Le cancer de l’ovaire touche plus de cinq mille femmes chaque année en Italie, s’ajoutant aux trente mille patientes déjà diagnostiquées. En raison de l’absence de symptômes précoces spécifiques, le diagnostic survient souvent à des stades avancés de la maladie. Le carcinome séreux de l’ovaire de haut grade, constituant 70 à 80 % des tumeurs ovariennes, est particulièrement agressif et souvent résistant à la chimiothérapie. Actuellement, la prédiction de la réponse thérapeutique pour ce type de tumeur n’est précise qu’à 50 %.

De plus, il existe peu de biomarqueurs cliniquement utiles pour ce type de cancer en raison de sa forte hétérogénéité, variant considérablement d’un patient à l’autre. Cela a conduit au développement d’un outil basé sur l’intelligence artificielle capable de prédire avec précision les répondeurs à la chimiothérapie.

L’étude

“Nous avons compilé deux ensembles de données indépendants avec un total de 134 patients (92 cas dans le premier ensemble de données, 42 dans le deuxième ensemble de tests indépendants)”, ont expliqué le professeur Sala et le Dr Mireia Crispin Ortuzar de Cambridge. Pour tous les patients, les cliniciens ont collecté des données cliniques, notamment des informations démographiques et des détails sur le traitement, ainsi que des biomarqueurs sanguins comme le CA-125 et l’ADN tumoral circulant (ADNc). Les caractéristiques quantitatives de la tumeur dérivées des images tomodensitométriques de tous les sites tumoraux primaires et métastatiques ont également été obtenues.

Les localisations omentales et pelviennes/ovariennes (communes à la propagation du cancer de l’ovaire) représentaient initialement la majorité de la charge de morbidité. Les dépôts omentaux ont montré une réponse significativement meilleure au traitement néoadjuvant par rapport à la maladie pelvienne. Les mutations tumorales (par exemple, TP53 MAF évaluées sur l’ADN circulant) et le marqueur CA-125 ont été corrélées à la charge globale de la maladie avant le traitement et la réponse thérapeutique.

En outre, une analyse avancée des images tomodensitométriques a révélé six sous-groupes de patients présentant des caractéristiques biologiques et cliniques distinctes, indicatives de la réponse thérapeutique. Toutes ces caractéristiques tumorales ont été utilisées comme données d’entrée pour les algorithmes d’intelligence artificielle qui forment collectivement l’outil. Le modèle développé a ensuite été entraîné et son efficacité a été validée sur un échantillon de patients indépendant.

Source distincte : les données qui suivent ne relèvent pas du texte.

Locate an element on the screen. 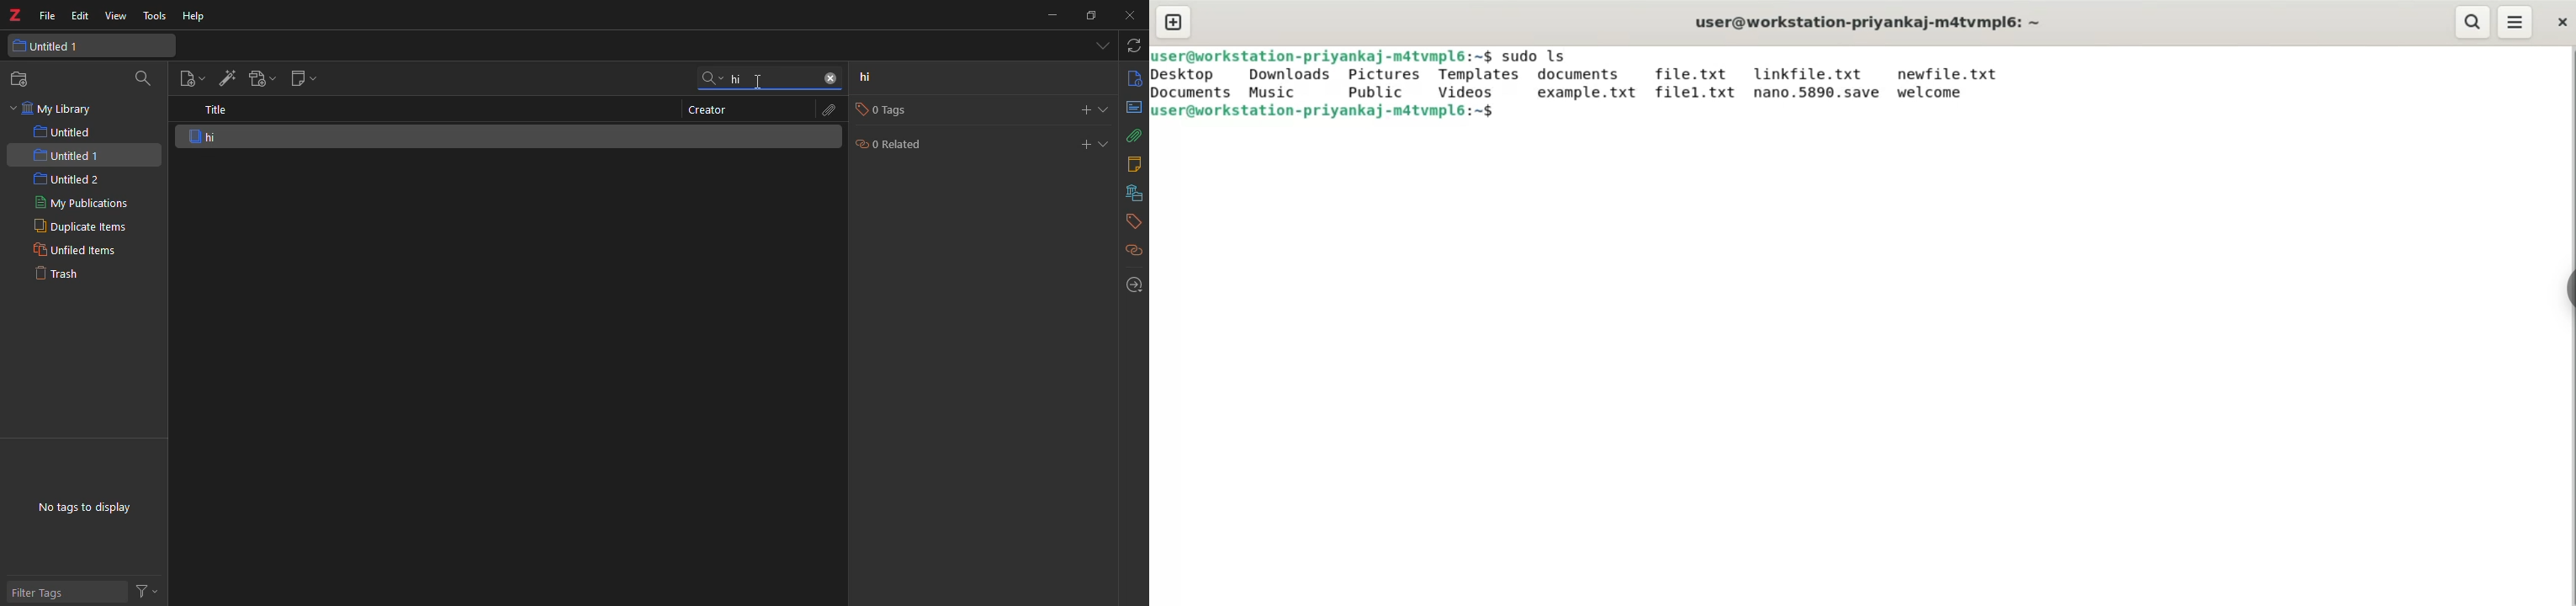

“D’un point de vue clinique, le cadre proposé répond au besoin non satisfait d’identifier les patients peu susceptibles de répondre au traitement néoadjuvant et pouvant être orientés vers une intervention chirurgicale immédiate”, a souligné le professeur Sala.

“L’outil pourrait être appliqué pour stratifier le risque de chaque patient individuel dans les futures recherches cliniques menées à Policlinico Gemelli en collaboration avec l’équipe du professeur Giovanni Scambia, titulaire de la chaire de gynécologie et d’obstétrique à la Faculté de médecine et de chirurgie de l’Université catholique et directeur scientifique de la Fondation Policlinico Universitario Agostino Gemelli IRCCS”, conclut le professeur Sala.